[Ed. – This is well done: the watchdog group, UANI, contacted the shipping company preparing to accept a load of crude from a third party that it was a prohibited shipment from Iran. This notification stopped a spot sale, ship-to-ship transfer at sea. U.S. sanctions make this possible. The third parties don’t want their banking and trading activities to come under U.S. Treasury review or be cut off.]
Iran is believed to have loaded a tanker with petroleum products from its Tombak Port before sending it to perform a ship-to-ship transfer with a Danish vessel operated by Celsius Shipping, which is partnered with the Singapore-based Maersk Tankers. United Against Nuclear Iran (UANI), a watchdog group that monitors Tehran’s movements at sea, alerted Celsius and its partner mid-transfer that the other vessel, the Ocean Schooner, likely contained Iran’s heavily sanctioned crude oil.

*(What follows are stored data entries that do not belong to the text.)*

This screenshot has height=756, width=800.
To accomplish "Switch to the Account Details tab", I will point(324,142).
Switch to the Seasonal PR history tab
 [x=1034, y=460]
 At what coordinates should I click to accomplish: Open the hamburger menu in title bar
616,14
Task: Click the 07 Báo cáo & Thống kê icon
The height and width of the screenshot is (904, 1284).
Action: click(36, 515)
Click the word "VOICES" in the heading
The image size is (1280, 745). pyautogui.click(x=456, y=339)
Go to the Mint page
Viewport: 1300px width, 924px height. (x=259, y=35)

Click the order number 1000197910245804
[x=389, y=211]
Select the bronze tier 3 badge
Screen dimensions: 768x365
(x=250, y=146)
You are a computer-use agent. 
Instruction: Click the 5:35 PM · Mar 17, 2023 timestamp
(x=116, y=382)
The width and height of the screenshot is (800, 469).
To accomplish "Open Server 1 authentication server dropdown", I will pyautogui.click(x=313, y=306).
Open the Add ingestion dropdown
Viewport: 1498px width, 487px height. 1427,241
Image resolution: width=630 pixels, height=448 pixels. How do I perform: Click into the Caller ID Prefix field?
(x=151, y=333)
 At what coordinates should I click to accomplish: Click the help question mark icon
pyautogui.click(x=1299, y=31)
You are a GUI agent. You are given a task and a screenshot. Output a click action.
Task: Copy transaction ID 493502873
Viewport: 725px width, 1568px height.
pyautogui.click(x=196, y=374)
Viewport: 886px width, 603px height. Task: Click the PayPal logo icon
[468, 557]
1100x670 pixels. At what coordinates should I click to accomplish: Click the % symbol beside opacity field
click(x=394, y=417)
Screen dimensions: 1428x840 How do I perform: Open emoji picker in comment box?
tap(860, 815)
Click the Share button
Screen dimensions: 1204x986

The incident highlights the critical role non-governmental watchdog groups play in policing Iran’s illicit activity. While the United States and other countries maintain sanctions on the Iranian oil sector, these governments are not always capable of tracking Tehran’s day-to-day movements. UANI has emerged as one of the leading advocacy groups helping to enforce international sanctions by naming and shaming companies still doing business with Tehran.